> **Given text**
= I spy =

Children's guessing game

I spy is a guessing game where one player (the spy or it) chooses an object within sight and announces to the other players that "I spy with my little eye something beginning with...", naming the first letter of the object. Other players attempt to guess this object. It is often played as a car game.

==Rules==
One player is chosen to be the Spy, and they silently select an object that is visible to all the players. They do not announce their choice, and instead say, "I spy with my little eye something beginning with ...", naming the letter the chosen object starts with (e.g. "I spy with my little eye something beginning with C" if the chosen object is a cow).

Other players then have to guess the chosen object. Traditionally players ask directly about particular possibilities ("Is it a cat?"). Once a guesser has correctly identified the object, they become the Spy for the next round and the game starts again. If younger children are playing who are not so good at guessing, the role of Spy can be passed around in a set order.

The Spy cannot change the object once it has been chosen. The game relies on trust as the Spy is the only person who knows whether the guessers are correct or not.

===Variants===
In situations where players are traveling from place to place through the course of the game, such as a car journey, players may agree that any chosen object should remain visible, rather than an item such as a particular street sign which will only be visible for a few moments when the game begins. Players may also agree to decide if the objects will be all outside or all inside the vehicle.

Some versions of the game allow players to narrow down the search with yes-or-no questions such as "Is it on your left?" or "Is it an animal?". The Spy can also offer clues if the guessers are stumped, such as saying ‘Hot’ when a guess is close or ‘Cold’ if it is not.

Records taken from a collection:
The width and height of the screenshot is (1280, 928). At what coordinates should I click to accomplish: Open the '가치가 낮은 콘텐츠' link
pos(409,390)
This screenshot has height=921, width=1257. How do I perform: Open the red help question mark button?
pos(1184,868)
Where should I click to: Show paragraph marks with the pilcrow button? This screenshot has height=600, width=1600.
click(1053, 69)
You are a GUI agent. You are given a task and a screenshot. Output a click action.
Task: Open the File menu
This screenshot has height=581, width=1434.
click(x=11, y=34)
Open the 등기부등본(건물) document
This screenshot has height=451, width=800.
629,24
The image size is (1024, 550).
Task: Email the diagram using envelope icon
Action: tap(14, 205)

> **The problem**
Please answer these questions from the I spy article:
(a) Who becomes the Spy for the next round?
(b) What is the Spy not allowed to do once the object has been chosen?
(c) In the version where the Spy offers clues, what does the Spy say when a guess is close?
The records are separate material and have no connection to the I spy article.

> **Output of the task**
(a) The guesser who correctly identified the object.
(b) Change the object.
(c) "Hot".